Clarkson took the center of the catwalk for an acoustic rendition of “Piece by Piece,” an emotional track about reckoning with familial grievances that acts as the sequel to “Breakaway’s” “Because of You.” She took choked up pauses in between lyrics as her eyes filled with tears, reminiscent of her stunning guest performance of the song on “American Idol” in 2016.

“Piece by piece, he restored my faith that a man could be kind / And a father could stay,” she sang, comparing her experiences with her husband and children to her own childhood memories.

She surprised fans with a medley of deep cuts she doesn’t often perform, including standouts “Beautiful Disaster” and “Just Missed the Train” from her debut, and the criminally underrated ballad “Sober” from “My December.”

“Three months, and I’m still sober,” she sang on the latter. “Picked all my weeds, but kept the flowers.”

The medley was a welcome addition to the set, but fans likely would’ve loved to hear full performances of these favorites, especially since the second half of the set was plagued by some boring inclusions.

The show dipped with an unnecessary guest appearance by John Legend, with whom she performed their duet “Run Run Run” off “Piece by Piece,” and “Move You,” a forgettable “Meaning of Life” cut.

Clarkson picked the energy back up with “My Life Would Suck Without You” and “Meaning of Life” highlight “Heat,” before closing with main set with “Miss Independent,” for which openers Brynn Cartelli and Kelsea Ballerini joined her onstage.

She encored with “It’s Quiet Uptown” and “Never Enough,” her contributions to “The Hamilton Mixtape” and “The Greatest Showman: Reimagined” respectively. While her vocals were impressive, as they were throughout the show, the covers seemed weak compared the catalog of her original hits she could’ve played in their place.

After “Stronger (What Doesn’t Kill You),” she ended the night with “Since U Been Gone,” a song just as explosive as it was back in 2004. Often considered the magnum opus of both herself and prolific pop producer Max Martin, her delivery of the track hasn’t lost any luster.

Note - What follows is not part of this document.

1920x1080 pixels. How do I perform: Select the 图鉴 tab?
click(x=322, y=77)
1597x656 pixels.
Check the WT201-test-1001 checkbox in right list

“I can breathe for the first time,” the Staples Center crowd shouted along in unison. “I’m so movin’ on, yeah, yeah / Thanks to you, now I get what I want.”

While Clarkson’s legacy is long cemented, she maintains an artistic restlessness pushing her to continue reimagining her star status, whether it be in terms of music, as a judge on “The Voice” or as the host of a talk show.

Fans are clearly still along for the ride, showing just as much enthusiasm for her new material as they did for her early hits, but it would’ve been great to see her lean into her legend status even more, rather than opt for a celebrity guest and some topical covers. With a discography as impressive as Clarkson’s, there’s no need to stray.